I’m not usually into making predictions but I have one for you: peer-to-peer property lenders will face regulation restricting retail investors from investing through their platforms before long.

Why? Because the more I hear about peer-to-peer lending platforms, the more they sound like unregulated collective investment schemes.

I’ll caveat that by saying that some are more like UCIS than others. But the majority do seem to operate in exactly the way the UCIS of old did.

While some platforms take retail investors’ cash and allow them to choose a very specific loan secured against a property to invest in, others allow retail investors to buy the equivalent of a unit in the platform’s portfolio of loans.

How is this latter model any different from investors investing in a fund?
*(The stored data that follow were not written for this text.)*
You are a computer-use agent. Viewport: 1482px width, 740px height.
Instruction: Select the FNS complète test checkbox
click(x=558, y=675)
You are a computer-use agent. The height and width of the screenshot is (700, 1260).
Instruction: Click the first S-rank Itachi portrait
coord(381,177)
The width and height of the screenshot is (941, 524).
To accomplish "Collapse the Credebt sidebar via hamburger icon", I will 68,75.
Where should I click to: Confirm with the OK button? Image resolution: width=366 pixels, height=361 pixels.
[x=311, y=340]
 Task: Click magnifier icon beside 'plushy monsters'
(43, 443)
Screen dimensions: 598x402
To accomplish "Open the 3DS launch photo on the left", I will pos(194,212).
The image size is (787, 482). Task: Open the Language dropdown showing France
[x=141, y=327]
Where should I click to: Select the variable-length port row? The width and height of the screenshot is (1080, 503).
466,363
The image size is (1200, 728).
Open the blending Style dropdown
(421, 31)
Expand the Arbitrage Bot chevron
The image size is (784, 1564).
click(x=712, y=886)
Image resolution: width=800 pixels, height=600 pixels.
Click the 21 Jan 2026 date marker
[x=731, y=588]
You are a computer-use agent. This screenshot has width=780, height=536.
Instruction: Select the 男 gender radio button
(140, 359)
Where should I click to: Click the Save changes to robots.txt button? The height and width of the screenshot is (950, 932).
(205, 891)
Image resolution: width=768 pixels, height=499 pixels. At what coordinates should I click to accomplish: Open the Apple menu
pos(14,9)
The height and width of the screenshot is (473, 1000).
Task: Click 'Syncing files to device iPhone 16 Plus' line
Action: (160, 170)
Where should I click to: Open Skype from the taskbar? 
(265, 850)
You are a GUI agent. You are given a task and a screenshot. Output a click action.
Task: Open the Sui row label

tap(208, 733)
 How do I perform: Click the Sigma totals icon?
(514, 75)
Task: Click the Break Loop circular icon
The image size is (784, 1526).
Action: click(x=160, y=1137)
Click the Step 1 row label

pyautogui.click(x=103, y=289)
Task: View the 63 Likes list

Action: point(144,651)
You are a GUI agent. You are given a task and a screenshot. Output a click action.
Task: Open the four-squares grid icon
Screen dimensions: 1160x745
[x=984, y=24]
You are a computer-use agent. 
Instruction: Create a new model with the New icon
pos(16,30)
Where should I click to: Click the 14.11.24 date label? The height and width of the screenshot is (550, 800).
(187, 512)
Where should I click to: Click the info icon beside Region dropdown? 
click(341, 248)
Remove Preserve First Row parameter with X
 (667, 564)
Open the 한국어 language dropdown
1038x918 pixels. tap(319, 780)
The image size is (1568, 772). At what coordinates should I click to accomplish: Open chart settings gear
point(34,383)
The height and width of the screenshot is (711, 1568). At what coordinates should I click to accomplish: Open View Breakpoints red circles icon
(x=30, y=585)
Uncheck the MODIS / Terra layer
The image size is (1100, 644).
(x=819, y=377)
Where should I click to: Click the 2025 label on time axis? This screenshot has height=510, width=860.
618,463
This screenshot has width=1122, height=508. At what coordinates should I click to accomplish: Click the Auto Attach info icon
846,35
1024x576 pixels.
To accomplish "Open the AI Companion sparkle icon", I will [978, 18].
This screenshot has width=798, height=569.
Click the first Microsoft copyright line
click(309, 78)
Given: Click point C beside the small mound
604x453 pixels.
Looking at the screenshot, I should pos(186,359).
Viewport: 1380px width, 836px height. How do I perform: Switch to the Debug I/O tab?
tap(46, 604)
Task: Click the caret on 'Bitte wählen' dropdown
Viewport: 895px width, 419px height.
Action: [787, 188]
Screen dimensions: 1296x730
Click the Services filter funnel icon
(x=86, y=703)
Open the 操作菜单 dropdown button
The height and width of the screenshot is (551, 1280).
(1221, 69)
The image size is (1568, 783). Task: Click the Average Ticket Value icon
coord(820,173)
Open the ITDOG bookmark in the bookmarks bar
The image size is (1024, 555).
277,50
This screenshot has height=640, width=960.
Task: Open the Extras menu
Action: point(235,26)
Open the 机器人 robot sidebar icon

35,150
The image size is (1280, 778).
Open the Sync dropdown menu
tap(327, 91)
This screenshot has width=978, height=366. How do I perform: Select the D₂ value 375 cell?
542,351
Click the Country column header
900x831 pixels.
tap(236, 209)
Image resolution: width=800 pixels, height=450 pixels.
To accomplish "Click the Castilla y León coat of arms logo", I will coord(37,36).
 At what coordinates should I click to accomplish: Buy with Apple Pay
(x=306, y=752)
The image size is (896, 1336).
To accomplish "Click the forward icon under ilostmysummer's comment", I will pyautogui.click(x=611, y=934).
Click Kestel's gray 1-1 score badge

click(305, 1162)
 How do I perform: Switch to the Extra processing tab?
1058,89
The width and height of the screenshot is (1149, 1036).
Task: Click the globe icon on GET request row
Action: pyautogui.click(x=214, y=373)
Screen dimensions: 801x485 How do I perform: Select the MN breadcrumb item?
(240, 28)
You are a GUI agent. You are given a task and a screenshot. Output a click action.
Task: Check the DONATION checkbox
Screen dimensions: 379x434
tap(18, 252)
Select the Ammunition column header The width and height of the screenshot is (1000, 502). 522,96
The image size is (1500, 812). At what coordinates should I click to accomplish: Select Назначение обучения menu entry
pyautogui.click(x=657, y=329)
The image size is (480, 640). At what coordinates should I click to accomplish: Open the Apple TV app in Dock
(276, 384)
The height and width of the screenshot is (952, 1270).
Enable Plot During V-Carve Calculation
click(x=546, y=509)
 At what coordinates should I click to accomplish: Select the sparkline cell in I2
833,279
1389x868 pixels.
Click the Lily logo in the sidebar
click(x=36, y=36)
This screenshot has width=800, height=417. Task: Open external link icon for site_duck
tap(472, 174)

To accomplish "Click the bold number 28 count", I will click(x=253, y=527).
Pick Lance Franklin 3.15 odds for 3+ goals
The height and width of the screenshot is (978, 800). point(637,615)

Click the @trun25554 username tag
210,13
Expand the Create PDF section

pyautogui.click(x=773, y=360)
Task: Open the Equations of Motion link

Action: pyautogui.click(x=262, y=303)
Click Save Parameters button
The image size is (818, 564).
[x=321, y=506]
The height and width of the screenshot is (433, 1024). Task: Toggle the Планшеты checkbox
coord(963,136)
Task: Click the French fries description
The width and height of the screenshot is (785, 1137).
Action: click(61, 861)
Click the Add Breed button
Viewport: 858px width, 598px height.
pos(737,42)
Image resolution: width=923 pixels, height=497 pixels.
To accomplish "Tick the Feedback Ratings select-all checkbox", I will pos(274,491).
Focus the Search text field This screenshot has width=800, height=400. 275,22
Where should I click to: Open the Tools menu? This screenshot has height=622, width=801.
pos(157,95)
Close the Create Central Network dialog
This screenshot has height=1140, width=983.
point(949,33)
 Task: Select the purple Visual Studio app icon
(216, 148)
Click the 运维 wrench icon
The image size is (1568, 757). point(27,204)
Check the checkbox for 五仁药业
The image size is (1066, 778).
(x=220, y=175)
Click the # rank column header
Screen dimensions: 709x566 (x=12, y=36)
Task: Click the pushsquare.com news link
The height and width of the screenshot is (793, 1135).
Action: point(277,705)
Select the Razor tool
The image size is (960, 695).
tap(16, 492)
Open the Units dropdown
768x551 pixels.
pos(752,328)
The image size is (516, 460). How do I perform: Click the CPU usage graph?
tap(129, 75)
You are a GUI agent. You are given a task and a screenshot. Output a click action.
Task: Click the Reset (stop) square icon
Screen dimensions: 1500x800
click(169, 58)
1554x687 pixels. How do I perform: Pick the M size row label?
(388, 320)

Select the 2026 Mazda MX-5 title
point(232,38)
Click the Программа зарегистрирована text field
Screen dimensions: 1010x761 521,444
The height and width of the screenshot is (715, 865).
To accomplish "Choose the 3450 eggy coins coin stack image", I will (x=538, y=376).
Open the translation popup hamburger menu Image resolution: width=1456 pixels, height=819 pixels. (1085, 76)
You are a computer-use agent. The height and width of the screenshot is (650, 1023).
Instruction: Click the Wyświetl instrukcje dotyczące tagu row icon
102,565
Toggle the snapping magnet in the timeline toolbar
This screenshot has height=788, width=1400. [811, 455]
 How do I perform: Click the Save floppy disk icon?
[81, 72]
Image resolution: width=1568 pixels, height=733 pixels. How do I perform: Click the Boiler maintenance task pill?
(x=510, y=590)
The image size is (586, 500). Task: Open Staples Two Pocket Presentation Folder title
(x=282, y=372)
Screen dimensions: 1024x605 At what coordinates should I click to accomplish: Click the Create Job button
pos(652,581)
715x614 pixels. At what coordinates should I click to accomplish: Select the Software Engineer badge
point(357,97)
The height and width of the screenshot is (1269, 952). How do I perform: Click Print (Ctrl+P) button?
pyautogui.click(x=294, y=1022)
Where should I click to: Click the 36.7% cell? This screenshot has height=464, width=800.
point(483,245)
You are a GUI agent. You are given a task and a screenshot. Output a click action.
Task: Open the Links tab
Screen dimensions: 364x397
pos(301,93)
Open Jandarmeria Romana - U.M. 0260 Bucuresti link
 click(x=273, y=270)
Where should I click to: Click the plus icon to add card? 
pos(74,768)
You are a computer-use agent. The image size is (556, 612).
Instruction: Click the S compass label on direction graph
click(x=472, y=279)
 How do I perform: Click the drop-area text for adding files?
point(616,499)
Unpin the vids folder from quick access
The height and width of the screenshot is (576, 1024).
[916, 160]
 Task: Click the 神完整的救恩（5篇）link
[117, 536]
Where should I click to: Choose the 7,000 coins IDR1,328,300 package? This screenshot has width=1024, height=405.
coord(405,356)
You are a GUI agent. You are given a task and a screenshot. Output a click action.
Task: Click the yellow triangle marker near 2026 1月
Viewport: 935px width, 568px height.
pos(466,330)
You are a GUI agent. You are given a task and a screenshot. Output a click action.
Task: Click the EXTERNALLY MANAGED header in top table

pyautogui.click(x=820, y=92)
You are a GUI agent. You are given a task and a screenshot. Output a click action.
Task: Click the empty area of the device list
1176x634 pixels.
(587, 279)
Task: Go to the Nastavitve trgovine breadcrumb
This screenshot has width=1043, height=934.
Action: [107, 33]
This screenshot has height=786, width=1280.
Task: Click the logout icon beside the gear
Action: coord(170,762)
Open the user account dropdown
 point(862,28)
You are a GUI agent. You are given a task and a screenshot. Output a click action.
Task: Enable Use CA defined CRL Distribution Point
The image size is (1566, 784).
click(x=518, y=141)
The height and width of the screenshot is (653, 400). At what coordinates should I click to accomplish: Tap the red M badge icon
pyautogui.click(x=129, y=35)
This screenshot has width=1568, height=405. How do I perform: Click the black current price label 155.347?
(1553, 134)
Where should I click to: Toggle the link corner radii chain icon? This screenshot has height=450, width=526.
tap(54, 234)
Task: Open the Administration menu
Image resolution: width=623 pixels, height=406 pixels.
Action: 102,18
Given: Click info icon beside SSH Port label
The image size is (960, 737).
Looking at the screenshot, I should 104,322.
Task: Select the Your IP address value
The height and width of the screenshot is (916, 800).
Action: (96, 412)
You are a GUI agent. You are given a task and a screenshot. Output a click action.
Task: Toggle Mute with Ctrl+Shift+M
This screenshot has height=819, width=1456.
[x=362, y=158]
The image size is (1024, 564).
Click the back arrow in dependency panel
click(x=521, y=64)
Apart from the fact that peer-to-peer lenders are less highly regulated, do not have to publish their accounts or credit policies and investors are not protected by the Financial Services Compensation Scheme.

In June 2013 the Financial Conduct Authority published new rules banning the marketing of UCIS to retail investors, restricting their promotion to sophisticated investors only.

As early as 2012 the Financial Services Authority, the FCA’s predecessor, issued guidance to crowdfunders, which offer equity to investors as opposed to debt, suggesting they stop marketing to retail investors.

To self-certify as a sophisticated investor or high net worth individual you have to earn at least £100,000 per year or have net assets (excluding your property, pension rights and so on) of at least £250,000.

The issue has bubbled under the surface since then with the regulator maintaining its review of peer-to-peer lenders and its intention to publish updated rules next year.

This may not come soon enough however with wide-scale pension freedoms introduced in April this year allowing defined contribution pension savers to release their savings in cash.

A survey conducted by Yorkshire Building Society this week found that two in five savers were more likely to look at riskier investments like peer-to-peer lending, while one in 10 said they would "definitely" take more risks.

That research also found that 42% of consumers were unfamiliar with peer-to-peer lending as a term, and three in five said they were unaware that they wouldn't have FSCS protection if the loan went south.

Earlier this month Tristan Hugo-Webb, associate director of the Global Payments Advisory Service, said fierce competition between peer-to-peer lenders in the UK was likely to prompt one or more of them to take on too many risky loans and lose investors' cash.

He said: "At some point, one or more of these peer-to-peer lenders is going to take on too many risky loans and go bankrupt which will damage the reputation and standing of the industry. Regulations tend to be reactive and that's when I can see greater consumer protections coming in."

There have been strides in self-regulation of this sector, led mainly by the Peer-to-Peer Finance Association, but too many platforms remain opaque about where exactly investors’ money is being invested, what the loan terms are and where the security resides.

Taking on more risk is one thing and it is an investor’s choice. But enabling that investor to make an informed choice is critical.

Unless we see Britain’s peer-to-peer property lenders become a lot more transparent across the board, I suspect the regulator will take the decision away from them and enforce a restriction to market only to sophisticated investors in much the same way they did with UCIS following the £130m implosion of the Connaught UCIS funds in 2012.

Let us hope that a similar fate does not befall retail investors who have invested through peer-to-peer in the hope their savings are safe.